Saved data entries:
Start of Block

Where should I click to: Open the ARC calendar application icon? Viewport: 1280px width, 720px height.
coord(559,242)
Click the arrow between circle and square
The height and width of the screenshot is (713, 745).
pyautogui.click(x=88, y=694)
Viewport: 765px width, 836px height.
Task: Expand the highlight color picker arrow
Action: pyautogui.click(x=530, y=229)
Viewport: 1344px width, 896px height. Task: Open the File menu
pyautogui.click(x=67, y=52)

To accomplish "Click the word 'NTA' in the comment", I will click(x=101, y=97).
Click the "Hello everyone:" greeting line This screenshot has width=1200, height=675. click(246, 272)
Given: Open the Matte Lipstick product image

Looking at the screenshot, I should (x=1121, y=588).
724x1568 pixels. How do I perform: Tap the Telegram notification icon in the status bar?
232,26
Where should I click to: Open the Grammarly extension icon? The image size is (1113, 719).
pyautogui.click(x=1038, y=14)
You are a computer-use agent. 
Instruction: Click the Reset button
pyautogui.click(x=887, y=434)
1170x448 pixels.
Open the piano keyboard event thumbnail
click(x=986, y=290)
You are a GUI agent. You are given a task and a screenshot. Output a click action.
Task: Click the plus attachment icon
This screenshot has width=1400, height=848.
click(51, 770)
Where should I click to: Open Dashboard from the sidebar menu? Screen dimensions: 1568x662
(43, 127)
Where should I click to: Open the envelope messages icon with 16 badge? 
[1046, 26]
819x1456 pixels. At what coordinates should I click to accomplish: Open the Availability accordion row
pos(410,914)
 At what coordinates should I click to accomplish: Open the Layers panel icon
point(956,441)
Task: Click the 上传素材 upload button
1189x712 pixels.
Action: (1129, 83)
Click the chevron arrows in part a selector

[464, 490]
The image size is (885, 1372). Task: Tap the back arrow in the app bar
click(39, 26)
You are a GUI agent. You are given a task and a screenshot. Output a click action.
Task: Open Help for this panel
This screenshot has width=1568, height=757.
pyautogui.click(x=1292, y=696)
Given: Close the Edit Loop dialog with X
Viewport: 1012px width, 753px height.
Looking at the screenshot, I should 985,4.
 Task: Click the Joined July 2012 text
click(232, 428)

End of Block

#### [Work item]
Until the last line is reached, keep transcribing the data exactly.

#### [Solution below]
Where should I click to: Open the ARC calendar application icon? Viewport: 1280px width, 720px height.
coord(559,242)
Click the arrow between circle and square
The height and width of the screenshot is (713, 745).
pyautogui.click(x=88, y=694)
Viewport: 765px width, 836px height.
Task: Expand the highlight color picker arrow
Action: pyautogui.click(x=530, y=229)
Viewport: 1344px width, 896px height. Task: Open the File menu
pyautogui.click(x=67, y=52)

To accomplish "Click the word 'NTA' in the comment", I will click(x=101, y=97).
Click the "Hello everyone:" greeting line This screenshot has width=1200, height=675. click(246, 272)
Given: Open the Matte Lipstick product image

Looking at the screenshot, I should (x=1121, y=588).
724x1568 pixels. How do I perform: Tap the Telegram notification icon in the status bar?
232,26
Where should I click to: Open the Grammarly extension icon? The image size is (1113, 719).
pyautogui.click(x=1038, y=14)
You are a computer-use agent. 
Instruction: Click the Reset button
pyautogui.click(x=887, y=434)
1170x448 pixels.
Open the piano keyboard event thumbnail
click(x=986, y=290)
You are a GUI agent. You are given a task and a screenshot. Output a click action.
Task: Click the plus attachment icon
This screenshot has width=1400, height=848.
click(51, 770)
Where should I click to: Open Dashboard from the sidebar menu? Screen dimensions: 1568x662
(43, 127)
Where should I click to: Open the envelope messages icon with 16 badge? 
[1046, 26]
819x1456 pixels. At what coordinates should I click to accomplish: Open the Availability accordion row
pos(410,914)
 At what coordinates should I click to accomplish: Open the Layers panel icon
point(956,441)
Task: Click the 上传素材 upload button
1189x712 pixels.
Action: (1129, 83)
Click the chevron arrows in part a selector

[464, 490]
The image size is (885, 1372). Task: Tap the back arrow in the app bar
click(39, 26)
You are a GUI agent. You are given a task and a screenshot. Output a click action.
Task: Open Help for this panel
This screenshot has width=1568, height=757.
pyautogui.click(x=1292, y=696)
Given: Close the Edit Loop dialog with X
Viewport: 1012px width, 753px height.
Looking at the screenshot, I should 985,4.
 Task: Click the Joined July 2012 text
click(232, 428)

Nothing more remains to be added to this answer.